The Dashboard Scope block displays the behavior of the connected signals during simulation.
Simulink displays a logged signal indicator indicating that the signal connecting the GPIO Read and the GPIO Write block is marked for logging. Marking the signals for logging enables you to monitor the effects of parameter tuning during simulation. For information on logging signals, see Mark a Signal for Logging.
3. Open the Modeling tab and press Ctrl+E to open the Configuration Parameters dialog box.
4. Browse to Hardware Implementation > Target hardware resources > External Mode, and set the Communication Interface parameter to
XCP on TCP/IP.
5. Open the Hardware tab and click the Monitor & Tune. During simulation, the Dashboard Scope block displays output of the motion sensor. When new simulation data becomes available in Simulation Data Inspector(SDI), the Simulation Data Inspector button appears highlighted.

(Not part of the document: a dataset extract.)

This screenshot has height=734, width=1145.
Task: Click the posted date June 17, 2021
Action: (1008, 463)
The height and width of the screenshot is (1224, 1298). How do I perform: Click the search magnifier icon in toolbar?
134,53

6. (Optional) You can click the Simulation Data Inspector button to inspect and compare data from multiple simulations for validating model designs. For more information on SDI, see Inspect and Analyze Simulation Results.
7. Click Stop button to stop the model.
The firmware available for Raspberry Pi hardware includes eSpeak text to speech synthesizer. In this task you will use the eSpeak Linux package to output "Motion Detected" when sensor OUT pin goes high.

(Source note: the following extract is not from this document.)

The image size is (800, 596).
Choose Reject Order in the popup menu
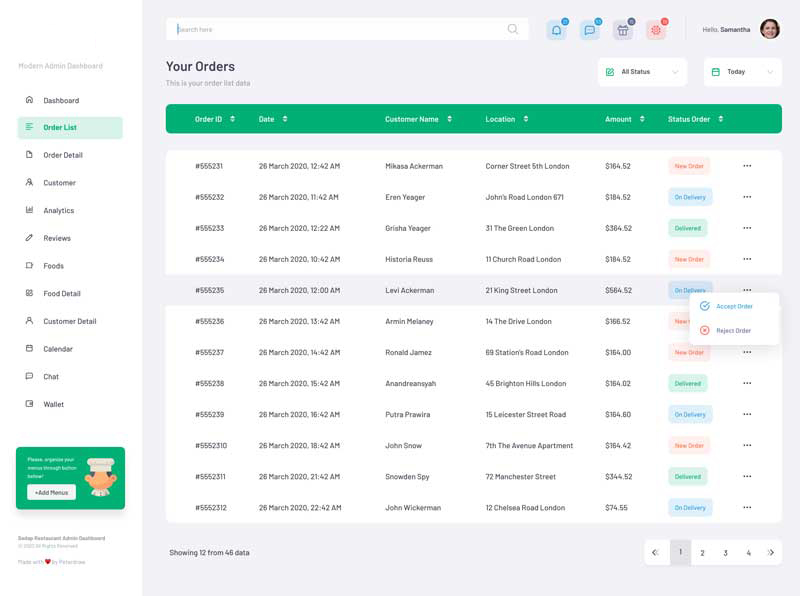click(733, 331)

1. If you are using the analog audio output of the Raspberry Pi board, Connect a pair of headphones or speakers to the analog audio output jack. If you connected your Raspberry Pi to an HDMI monitor or TV, you will hear the audio from the speakers of your display device.
2. Open the Motion Sensor (Text to Speech) model.
3. Open the Hardware tab and click the Monitor & Tune button on the toolbar to run the model on the Raspberry Pi hardware.
4. When the model starts running you will hear your Raspberry Pi hardware speak "Motion Detected" whenever the PIR sensor detects motion.
5. Click Stop button to stop the model.
In this task you will create a Simulink model that captures a picture and saves it on board when motion is detected.
1. Connect a compatible USB camera to the Raspberry Pi hardware.
2. Open the Motion Sensor Camera model.
3. Open the Hardware tab and click the Monitor & Tune to run the model on the Raspberry Pi hardware.
4. A gray scale image will be captured and saved on the Raspberry Pi hardware every time the sensor motion pin goes from low to high. The captured frame is displayed on the host computer while the model is running in external mode. The captured image data is saved to a file in the user's home directory on the board. To retrieve the first captured image, execute the following on the MATLAB® command line:
r = raspberrypi; getFile(r,'/img0.dat') img = load('img0.dat'); imagesc(reshape(img,120,160)), colormap(gray)
5. Click Stop button to stop the model.
6. You can deploy a stand-alone version of this Simulink model by clicking the Deploy To Hardware button on the model toolbar. When you run the model in this way, the Simulink model running on the Raspberry Pi hardware will record images to the SD card. You should stop the model after it runs for some period of time and retrieve the recorder images later as shown in Step 4 above. To stop the model running detached from Simulink, execute the following on the MATLAB command line:
r = raspberrypi; stopModel(r,'raspberrypi_motion_sensor_camera')
Experiment with other blocks in the Raspberry Pi and Simulink block library. For example:
Use LED block to turn on an on-board LED when motion is detected.
Use Counter Limited block from Simulink library instead of Counter Free-Running to limit the number of image files to 255, for example.
This example showed you how to use the Raspberry Pi target to connect an external motion sensor and an LED to the board. In this example you learned that:
GPIO Read block lets you read digital logic levels output by an external device.
GPIO Write block lets you output logic high or low values to control external devices.
LED block lets you to turn an on-board LED on or off.
eSpeak Text to Speech block lets you synthesize speech.